In particular, AEMO recognises the collaboration efforts of network businesses, Powercor and TransGrid, the five constrained solar farms and their inverter manufacturer, SMA, along with the Clean Energy Council (CEC) and contributions from individual businesses.
One of the affected projects, the 60 MW Gannawarra Solar Farm located west of Kerang in north-west Victoria and owned by Germany’s Wirsol and Australia’s Edify Energy, was the first large-scale solar farm to be constructed in Victoria and retrofitted with a massive 25MW / 50MWh Tesla Powerpack battery. “We are extremely pleased to have concluded the local and wide area network tests for Gannawarra Solar Farm and anticipated return to full unconstrained export,” Edify CEO and Founder John Cole, said on Friday. “All parties have worked extremely hard to get to this position. We thank the AEMO and Powercor teams for their outstanding efforts to coordinate 12 local generator tests, and four wide area network tests within a five-day window.”

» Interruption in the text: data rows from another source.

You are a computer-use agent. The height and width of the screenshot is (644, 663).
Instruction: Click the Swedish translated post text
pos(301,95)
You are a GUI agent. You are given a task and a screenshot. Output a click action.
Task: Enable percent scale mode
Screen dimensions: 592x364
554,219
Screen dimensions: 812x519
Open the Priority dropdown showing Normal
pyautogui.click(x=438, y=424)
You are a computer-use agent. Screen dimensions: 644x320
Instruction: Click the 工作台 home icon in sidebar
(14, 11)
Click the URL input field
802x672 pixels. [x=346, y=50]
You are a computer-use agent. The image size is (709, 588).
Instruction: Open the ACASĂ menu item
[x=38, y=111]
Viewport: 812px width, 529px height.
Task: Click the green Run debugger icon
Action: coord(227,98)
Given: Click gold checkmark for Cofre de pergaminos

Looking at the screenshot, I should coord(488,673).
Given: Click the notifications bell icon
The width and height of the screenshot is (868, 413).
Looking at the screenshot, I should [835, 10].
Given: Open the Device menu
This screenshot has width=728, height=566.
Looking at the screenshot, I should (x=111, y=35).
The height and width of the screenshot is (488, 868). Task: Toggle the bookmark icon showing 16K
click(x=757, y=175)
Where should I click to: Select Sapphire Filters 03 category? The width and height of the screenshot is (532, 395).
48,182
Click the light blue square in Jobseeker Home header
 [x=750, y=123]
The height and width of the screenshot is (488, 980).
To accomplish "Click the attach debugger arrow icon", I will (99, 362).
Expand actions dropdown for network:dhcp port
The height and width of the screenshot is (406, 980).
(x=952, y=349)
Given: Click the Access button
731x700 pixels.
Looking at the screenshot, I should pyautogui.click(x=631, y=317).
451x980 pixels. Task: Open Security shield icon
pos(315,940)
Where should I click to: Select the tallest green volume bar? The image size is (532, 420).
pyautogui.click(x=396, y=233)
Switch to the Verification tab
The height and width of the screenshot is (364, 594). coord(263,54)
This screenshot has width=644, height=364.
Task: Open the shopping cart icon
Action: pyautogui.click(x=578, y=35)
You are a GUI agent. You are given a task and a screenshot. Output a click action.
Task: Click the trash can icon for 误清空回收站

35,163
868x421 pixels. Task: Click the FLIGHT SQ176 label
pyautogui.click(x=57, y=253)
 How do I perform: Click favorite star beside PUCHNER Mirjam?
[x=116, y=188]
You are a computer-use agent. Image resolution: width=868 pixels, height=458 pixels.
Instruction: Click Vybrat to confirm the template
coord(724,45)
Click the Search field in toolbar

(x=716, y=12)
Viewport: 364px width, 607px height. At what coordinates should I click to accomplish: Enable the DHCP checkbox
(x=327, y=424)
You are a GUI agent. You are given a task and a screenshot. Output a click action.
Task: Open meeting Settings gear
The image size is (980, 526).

Lifting the constraint on the five solar farms is excellent news also for all electricity consumers. “It is really satisfying to see our customers now return to full generation capacity,” Powercor General Manager Electricity Networks, Steven Neave, said. “This also benefits all the household and business customers who depend on reliable electricity supplied by our network.”
Zeros and ones
For SMA, developing a new capability in the inverter firmware, specifically to address a “live” problem on the grid and allow plants to return to normal operation is no doubt momentous. As Partlin puts it, the achievement has shown the potential of renewable asynchronous generation.
“With (in reality) some changes to 1’s and 0’s in code, a problem with the performance that created risk on the network was able to be solved,” he tells pv magazine Australia. “While it has certainly been a costly exercise for the affected generators, I think the lessons learned here will mean the next time similar issues come up it will be much quicker for the industry and technology providers to start working on delivering a solution. And all that, in the long term leads to a lower-cost delivery of electricity from renewable energy generators.”
SMA feels rightfully proud of the role it had been able to play in providing a ground-breaking technical solution to its customers and the Australian network. It also heaps praise on AEMO’s efforts. “These unique Australian technical challenges were successfully solved by our German-based Research & Development engineers by working closely with AEMO,” Partlin said. “While SMA developed a solution, it was only the hard work in the background which AEMO did, and how they developed a more collaborative approach especially this year which ultimately meant the solution could actually be used by the generators.”
The new capability in SMA Sunny Central inverters should assist to benefit the Australian power grid as the share of renewables increases and SMA is looking forward to continuing to “work closely with AEMO to see this new capability realized across its Australian fleet of inverters,” Partlin said.